DOCUMENT SEGMENT:
━━━

In Du Bo, the Ninth Circuit stated that "[a]lthough not stated in the Hobbs Act itself, criminal intent — acting `knowingly or willingly' — is an implied and necessary element that the government must prove for a Hobbs Act conviction." 186 F.3d at 179. The Du Bo Court went on to hold that "if properly challenged prior to trial, an indictment's complete failure to recite an essential element of the charged offense is . . . a fatal flaw requiring dismissal of the indictment." Id. (emphasis added). "The scrutiny given to an indictment depends, in part, on the timing of a defendant's objection to that indictment. Where a defendant raises an objection after a verdict has been rendered, we have held that an indictment should be interpreted liberally, in favor of sufficiency." United States v. Sabbeth, 262 F.3d 207, 218 (2d Cir. 2001) (citation omitted).

Petitioner did not challenge his indictment prior to trial, and even if he had, the instant case is distinguishable from Du Bo. The indictment in that case charged the defendant with "`unlawfully' affecting commerce by the `wrongful' use of force,"id., which the Court found failed to connote the proper mens rea under the Ninth Circuit's Hobbs Act jurisprudence. In contrast, the indictment in petitioner's case charged petitioner with "knowingly and intentionally" conspiring to violate the Hobbs Act and therefore properly referenced the mens rea element of the crime. Though the word "willfully" was subsequently used in the jury instruction instead of "intentionally," both words, especially when used in combination with the term "knowingly," adequately reference the requisite mental element of the crime.See, e.g., Browder v. United States, 312 U.S. 335, 342 (1941) (finding that "the word `willful' often denotes an intentional as distinguished from an accidental act"); United States v. Ferrarini, 219 F.3d 145, 156 (2d Cir 2000) (finding in the context of a conspiracy charge that, "[a]lthough [a] definition of `willful' includes references to knowledge, it also clearly and conjunctively requires a finding of intentional purposefulness").

━━━

ENTRIES SHOWN:
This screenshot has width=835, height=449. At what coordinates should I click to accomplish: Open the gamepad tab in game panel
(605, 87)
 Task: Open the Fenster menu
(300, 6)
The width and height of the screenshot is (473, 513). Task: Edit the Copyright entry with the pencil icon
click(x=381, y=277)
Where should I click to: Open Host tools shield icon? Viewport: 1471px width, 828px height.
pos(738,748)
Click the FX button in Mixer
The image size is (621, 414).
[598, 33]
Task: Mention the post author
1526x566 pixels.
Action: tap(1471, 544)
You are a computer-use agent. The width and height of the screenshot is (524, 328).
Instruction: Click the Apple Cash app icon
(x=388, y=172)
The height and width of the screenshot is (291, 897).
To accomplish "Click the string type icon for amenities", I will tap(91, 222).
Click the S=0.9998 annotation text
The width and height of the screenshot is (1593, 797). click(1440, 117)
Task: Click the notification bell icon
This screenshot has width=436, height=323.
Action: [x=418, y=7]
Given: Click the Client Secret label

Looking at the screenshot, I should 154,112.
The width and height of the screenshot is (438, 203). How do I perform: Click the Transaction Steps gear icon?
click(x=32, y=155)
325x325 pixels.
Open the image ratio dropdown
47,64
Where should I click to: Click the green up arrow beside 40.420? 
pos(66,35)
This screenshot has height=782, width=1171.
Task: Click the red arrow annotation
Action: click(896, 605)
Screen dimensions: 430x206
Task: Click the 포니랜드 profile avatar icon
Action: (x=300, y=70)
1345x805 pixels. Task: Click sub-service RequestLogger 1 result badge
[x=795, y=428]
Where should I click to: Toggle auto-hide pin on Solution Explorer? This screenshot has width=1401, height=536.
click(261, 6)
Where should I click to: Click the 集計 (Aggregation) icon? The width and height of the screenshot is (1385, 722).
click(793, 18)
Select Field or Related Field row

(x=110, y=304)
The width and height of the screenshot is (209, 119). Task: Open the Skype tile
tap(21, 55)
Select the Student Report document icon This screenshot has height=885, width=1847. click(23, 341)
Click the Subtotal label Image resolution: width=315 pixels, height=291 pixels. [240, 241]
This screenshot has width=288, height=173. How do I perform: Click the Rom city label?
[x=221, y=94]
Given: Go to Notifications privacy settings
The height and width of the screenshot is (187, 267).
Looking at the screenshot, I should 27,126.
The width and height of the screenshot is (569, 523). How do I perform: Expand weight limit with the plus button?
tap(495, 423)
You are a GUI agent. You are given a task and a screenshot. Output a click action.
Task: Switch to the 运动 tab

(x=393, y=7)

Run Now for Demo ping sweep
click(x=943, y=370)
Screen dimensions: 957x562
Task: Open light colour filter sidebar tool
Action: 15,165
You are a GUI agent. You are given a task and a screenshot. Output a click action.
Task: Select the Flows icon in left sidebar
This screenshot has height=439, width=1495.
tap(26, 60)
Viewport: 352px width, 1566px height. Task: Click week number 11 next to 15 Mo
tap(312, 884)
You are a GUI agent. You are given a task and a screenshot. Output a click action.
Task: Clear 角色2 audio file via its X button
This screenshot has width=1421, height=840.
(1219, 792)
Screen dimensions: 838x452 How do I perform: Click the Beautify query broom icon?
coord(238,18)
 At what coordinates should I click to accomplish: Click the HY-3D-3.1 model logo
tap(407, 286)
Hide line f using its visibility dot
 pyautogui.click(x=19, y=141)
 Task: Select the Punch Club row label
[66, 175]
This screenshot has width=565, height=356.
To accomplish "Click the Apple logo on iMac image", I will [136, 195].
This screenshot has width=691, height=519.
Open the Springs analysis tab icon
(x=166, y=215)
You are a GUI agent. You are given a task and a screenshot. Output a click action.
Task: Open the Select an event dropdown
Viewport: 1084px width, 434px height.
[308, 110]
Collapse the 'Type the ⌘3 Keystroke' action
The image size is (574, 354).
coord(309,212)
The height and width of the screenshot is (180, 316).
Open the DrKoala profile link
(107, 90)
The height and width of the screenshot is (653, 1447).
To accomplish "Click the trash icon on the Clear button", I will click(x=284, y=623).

━━━

TASK SET:
1 - Write out the Hobbs Act passage word for word, starting at "In Du Bo, the" and ending at "2001) (citation omitted).".
2 - Extend the Hobbs Act passage, picking up after its final sentence.

WRITTEN ANSWERS:
1 -
In Du Bo, the Ninth Circuit stated that "[a]lthough not stated in the Hobbs Act itself, criminal intent — acting `knowingly or willingly' — is an implied and necessary element that the government must prove for a Hobbs Act conviction." 186 F.3d at 179. The Du Bo Court went on to hold that "if properly challenged prior to trial, an indictment's complete failure to recite an essential element of the charged offense is . . . a fatal flaw requiring dismissal of the indictment." Id. (emphasis added). "The scrutiny given to an indictment depends, in part, on the timing of a defendant's objection to that indictment. Where a defendant raises an objection after a verdict has been rendered, we have held that an indictment should be interpreted liberally, in favor of sufficiency." United States v. Sabbeth, 262 F.3d 207, 218 (2d Cir. 2001) (citation omitted).

2 -
In Tran, the Second Circuit decided not to apply the more deferential plain error standard on direct review where "[t]he district court acted outside its jurisdiction . . . in sentencing [the defendants] for the enhanced firearm offense not charged in their indictments." 234 F.3d at 810. The Tran Court held that convictions and sentences for enhanced firearm offenses that were not charged separately from the underlying, "simple" § 924(c) firearm counts stated in the indictment could not stand. However,Tran was later overruled by Thomas, which held "contrary to Tran, that a defendant's claim that he was sentenced for a crime not fully alleged in the indictment . . . is a claim of error that is subject to plain error review pursuant to Fed.R.Crim.P. 52(b) when asserted for the first time on appeal." 274 F.3d at 666.

As stated above, on collateral review petitioner must demonstrate both cause and actual prejudice. He has done neither. In any case, the Court finds that the indictment was not deficient. The Court reiterates the maxim from Sabbath that "[w]here a defendant raises an objection after a verdict has been rendered, we have held that an indictment should be interpreted liberally, in favor of sufficiency." 262 F.3d at 218. As the government notes, "petitioner raises his claim not only after the verdict, but after the appeal of the verdict." Govt.'s Response 24.

B. Amendment of the Indictment

Petitioner also argues that his "Constitutional Rights under the Fifth Amendment [were] violated where the Court through its jury instructions constructively amended his indictment . . ." Pet.'s Oct. 26, 2001 Mot. 11. "A constructive amendment of an indictment occurs when the presentation of evidence and jury instructions modify essential elements of the offense charged to the point that there is a substantial likelihood that the defendant may have been convicted of an offense other than the one charged by the grand jury." United States v. Clemente, 22 F.3d 477, 482 (2d Cir. 1994). As noted above, Judge Nickerson's instructions properly charged an essential element of the crimes stated in the indictment. There is not a substantial likelihood that the defendant was convicted of any offense other than the ones charged in the indictment.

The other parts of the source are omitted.